In Season 4 Sam has joined a group of fellow shifters and started a romance with Luna, one of its members. Tommy is lured back to his parents' and almost forced to return to dog fighting, but he kills them (accidentally killing Melinda). Sam helps Tommy dispose of the bodies - they seem to be slowly reconciling until Tommy uses newfound skin-walker powers to imitate Sam to fire Sookie from the bar and sleep with Luna. Sam kicks Tommy out for good, and Tommy then skinwalks as Sam and meets Marcus, Luna's jealous werewolf ex-boyfriend, and antagonized him into a fight. Marcus and members of his pack fatally beat Tommy, but Sam and Tommy manage to reconcile moments before Tommy's death. Sam and Alcide confront Marcus and Alcide kills him in the ensuing struggle.

In season 5, members of Sam's shifter circle are killed by mysterious masked assailants. They also try to shoot Luna's daughter Emma, who escapes to her grandmother Martha Bozeman (Marcus' mother) and her pack. The assailants turn out to be an anti-supernatural gang led by former sheriff Bud Dearborne. Sam and Luna eventually find the location and with the help of their shifter powers rescue a kidnapped Sookie. Emma however is kidnapped from Martha by Russell Edgington and Steve Newlin to be the latter's wolf pet and taken to the vampire authority. They manage to infiltrate it and rescue Emma but after Luna skinwalks as Steve Newlin to warn of the authority on TV, she dies.
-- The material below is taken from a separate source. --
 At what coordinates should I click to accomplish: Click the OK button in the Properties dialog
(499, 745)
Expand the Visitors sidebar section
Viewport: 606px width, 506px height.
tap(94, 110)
In season 6, a short time after Luna's death, Sam is approached by Nicole Wright, a supernatural rights activist to tell his story. He rebuffs her, but he is approached by Alcide, now packmaster of Mississippi, to return Emma to Martha. Sam refuses, but Emma is taken by Alcide and Martha. Later, he encounters Nicole again as she and some allies approach the pack the way she did Sam before. Sam uses this distraction to take Emma back and rescues Nicole as she is attacked by the pack. They go on the run but are eventually sighted by Alcide's father. He eventually gives Emma back to Martha provided they don't return to the pack, he and Alcide make amends and he begins a relationship with Nicole, who he also senses is pregnant. 6 months later, Sam has become mayor of Bon Temps and signed Merlotte's over to Arlene, who renames it Bellefleur's.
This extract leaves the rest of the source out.